● **What to do**
Lay out the lines of the entries from the one containing "The image size is (733, 441)." through the one containing "tap(155, 106)" as a numbered list, omitting blank lines.

****************************************

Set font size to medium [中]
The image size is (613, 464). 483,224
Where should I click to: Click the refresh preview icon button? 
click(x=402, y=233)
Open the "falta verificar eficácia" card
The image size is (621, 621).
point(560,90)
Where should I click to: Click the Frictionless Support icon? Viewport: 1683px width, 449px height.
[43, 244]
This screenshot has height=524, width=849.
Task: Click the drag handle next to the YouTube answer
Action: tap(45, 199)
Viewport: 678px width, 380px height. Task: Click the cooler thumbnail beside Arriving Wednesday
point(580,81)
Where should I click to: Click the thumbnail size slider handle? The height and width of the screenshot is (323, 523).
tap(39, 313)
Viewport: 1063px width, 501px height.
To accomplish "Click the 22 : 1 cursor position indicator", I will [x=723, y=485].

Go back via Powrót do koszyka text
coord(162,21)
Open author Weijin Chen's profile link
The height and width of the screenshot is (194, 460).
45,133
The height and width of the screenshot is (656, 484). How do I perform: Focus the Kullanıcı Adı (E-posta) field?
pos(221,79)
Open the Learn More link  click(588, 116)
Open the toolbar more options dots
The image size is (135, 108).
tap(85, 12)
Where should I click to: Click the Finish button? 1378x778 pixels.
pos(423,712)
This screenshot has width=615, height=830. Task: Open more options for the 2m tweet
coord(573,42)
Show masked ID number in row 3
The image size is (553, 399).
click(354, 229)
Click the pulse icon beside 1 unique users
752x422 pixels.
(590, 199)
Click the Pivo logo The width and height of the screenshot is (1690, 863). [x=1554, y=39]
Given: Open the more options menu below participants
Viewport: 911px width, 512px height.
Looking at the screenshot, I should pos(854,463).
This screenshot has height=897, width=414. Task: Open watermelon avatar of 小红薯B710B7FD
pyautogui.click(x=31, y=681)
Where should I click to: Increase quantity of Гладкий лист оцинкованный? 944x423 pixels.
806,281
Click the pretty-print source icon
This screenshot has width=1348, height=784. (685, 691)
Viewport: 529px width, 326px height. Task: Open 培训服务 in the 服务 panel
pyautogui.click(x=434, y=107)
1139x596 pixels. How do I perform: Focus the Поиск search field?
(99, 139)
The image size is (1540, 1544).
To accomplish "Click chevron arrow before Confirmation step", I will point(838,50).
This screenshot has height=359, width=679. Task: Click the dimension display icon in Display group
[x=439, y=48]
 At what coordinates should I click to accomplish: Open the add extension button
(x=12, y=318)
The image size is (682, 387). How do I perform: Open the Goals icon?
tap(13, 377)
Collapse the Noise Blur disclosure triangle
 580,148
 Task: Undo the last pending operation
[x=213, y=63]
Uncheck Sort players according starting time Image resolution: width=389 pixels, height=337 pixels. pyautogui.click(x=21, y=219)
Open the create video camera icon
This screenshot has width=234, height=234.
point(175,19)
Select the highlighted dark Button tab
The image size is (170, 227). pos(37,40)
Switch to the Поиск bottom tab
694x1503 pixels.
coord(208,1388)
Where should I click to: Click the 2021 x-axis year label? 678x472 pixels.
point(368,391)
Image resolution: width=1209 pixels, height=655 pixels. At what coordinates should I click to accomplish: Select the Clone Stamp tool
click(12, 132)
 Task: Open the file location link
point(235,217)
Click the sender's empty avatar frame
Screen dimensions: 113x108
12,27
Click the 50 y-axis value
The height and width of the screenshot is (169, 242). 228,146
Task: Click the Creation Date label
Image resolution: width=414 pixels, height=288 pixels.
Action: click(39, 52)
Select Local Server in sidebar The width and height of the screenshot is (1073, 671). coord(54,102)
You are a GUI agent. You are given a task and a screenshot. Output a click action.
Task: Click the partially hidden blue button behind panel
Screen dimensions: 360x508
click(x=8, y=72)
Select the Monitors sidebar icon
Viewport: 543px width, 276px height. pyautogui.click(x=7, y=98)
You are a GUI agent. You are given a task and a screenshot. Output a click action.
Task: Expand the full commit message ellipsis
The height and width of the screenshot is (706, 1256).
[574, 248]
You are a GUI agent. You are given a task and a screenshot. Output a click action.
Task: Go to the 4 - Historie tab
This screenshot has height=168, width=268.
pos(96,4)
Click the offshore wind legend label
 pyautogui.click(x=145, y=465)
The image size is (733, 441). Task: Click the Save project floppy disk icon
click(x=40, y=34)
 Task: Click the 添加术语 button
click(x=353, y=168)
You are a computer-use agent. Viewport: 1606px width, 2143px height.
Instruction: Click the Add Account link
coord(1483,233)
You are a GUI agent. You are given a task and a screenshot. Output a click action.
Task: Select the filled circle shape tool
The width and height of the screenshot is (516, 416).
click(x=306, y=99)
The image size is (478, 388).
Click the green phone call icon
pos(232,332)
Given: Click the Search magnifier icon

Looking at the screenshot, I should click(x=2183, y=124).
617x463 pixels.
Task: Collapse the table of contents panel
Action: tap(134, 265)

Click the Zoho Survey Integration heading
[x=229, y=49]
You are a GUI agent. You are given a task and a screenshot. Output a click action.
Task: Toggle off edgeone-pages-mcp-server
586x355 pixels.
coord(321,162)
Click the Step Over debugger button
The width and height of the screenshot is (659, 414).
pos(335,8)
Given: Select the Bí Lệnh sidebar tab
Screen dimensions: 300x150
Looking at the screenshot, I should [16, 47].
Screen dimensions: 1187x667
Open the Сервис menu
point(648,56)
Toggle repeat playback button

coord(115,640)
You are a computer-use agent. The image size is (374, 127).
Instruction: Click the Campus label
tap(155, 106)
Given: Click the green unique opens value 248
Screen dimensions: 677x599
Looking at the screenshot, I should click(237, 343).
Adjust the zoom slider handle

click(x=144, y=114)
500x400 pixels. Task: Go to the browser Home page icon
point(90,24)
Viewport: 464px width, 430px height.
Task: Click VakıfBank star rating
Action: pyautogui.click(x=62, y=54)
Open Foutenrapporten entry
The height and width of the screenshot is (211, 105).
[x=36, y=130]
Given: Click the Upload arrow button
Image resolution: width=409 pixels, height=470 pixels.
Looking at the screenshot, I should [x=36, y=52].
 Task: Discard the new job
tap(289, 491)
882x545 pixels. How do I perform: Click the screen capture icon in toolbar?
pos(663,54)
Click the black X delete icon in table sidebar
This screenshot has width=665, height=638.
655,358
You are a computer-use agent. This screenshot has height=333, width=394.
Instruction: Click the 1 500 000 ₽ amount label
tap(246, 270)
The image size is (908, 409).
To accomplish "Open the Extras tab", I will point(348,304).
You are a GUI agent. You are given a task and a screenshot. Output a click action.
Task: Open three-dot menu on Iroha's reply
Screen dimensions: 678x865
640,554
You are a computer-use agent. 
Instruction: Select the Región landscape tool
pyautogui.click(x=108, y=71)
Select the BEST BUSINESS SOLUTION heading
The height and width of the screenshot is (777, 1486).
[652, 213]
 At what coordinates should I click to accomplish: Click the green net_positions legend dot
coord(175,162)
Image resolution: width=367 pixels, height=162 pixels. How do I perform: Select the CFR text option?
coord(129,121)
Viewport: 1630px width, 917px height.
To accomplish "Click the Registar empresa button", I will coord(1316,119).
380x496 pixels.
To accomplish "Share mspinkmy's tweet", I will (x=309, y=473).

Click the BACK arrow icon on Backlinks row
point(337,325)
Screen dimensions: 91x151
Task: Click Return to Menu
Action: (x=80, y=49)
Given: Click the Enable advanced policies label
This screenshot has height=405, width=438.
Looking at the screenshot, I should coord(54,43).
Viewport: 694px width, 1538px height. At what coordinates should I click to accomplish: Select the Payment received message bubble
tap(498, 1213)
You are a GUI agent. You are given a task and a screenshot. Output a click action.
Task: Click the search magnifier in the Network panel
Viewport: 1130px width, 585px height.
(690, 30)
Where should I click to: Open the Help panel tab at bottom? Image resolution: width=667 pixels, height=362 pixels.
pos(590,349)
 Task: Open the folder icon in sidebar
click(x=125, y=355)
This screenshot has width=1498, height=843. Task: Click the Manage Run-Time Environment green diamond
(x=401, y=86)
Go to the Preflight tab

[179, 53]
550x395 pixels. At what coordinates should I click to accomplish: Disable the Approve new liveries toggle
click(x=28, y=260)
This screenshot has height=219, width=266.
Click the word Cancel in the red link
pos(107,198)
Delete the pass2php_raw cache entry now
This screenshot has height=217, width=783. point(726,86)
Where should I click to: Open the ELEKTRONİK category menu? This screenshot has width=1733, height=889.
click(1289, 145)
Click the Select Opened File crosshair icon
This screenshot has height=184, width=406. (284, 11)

****************************************

● **Answer for the task**
1. The image size is (733, 441). Task: Click the Save project floppy disk icon
2. click(x=40, y=34)
3.  Task: Click the 添加术语 button
4. click(x=353, y=168)
5. You are a computer-use agent. Viewport: 1606px width, 2143px height.
6. Instruction: Click the Add Account link
7. coord(1483,233)
8. You are a GUI agent. You are given a task and a screenshot. Output a click action.
9. Task: Select the filled circle shape tool
10. The width and height of the screenshot is (516, 416).
11. click(x=306, y=99)
12. The image size is (478, 388).
13. Click the green phone call icon
14. pos(232,332)
15. Given: Click the Search magnifier icon
16. Looking at the screenshot, I should click(x=2183, y=124).
17. 617x463 pixels.
18. Task: Collapse the table of contents panel
19. Action: tap(134, 265)
20. Click the Zoho Survey Integration heading
21. [x=229, y=49]
22. You are a GUI agent. You are given a task and a screenshot. Output a click action.
23. Task: Toggle off edgeone-pages-mcp-server
24. 586x355 pixels.
25. coord(321,162)
26. Click the Step Over debugger button
27. The width and height of the screenshot is (659, 414).
28. pos(335,8)
29. Given: Select the Bí Lệnh sidebar tab
30. Screen dimensions: 300x150
31. Looking at the screenshot, I should [16, 47].
32. Screen dimensions: 1187x667
33. Open the Сервис menu
34. point(648,56)
35. Toggle repeat playback button
36. coord(115,640)
37. You are a computer-use agent. The image size is (374, 127).
38. Instruction: Click the Campus label
39. tap(155, 106)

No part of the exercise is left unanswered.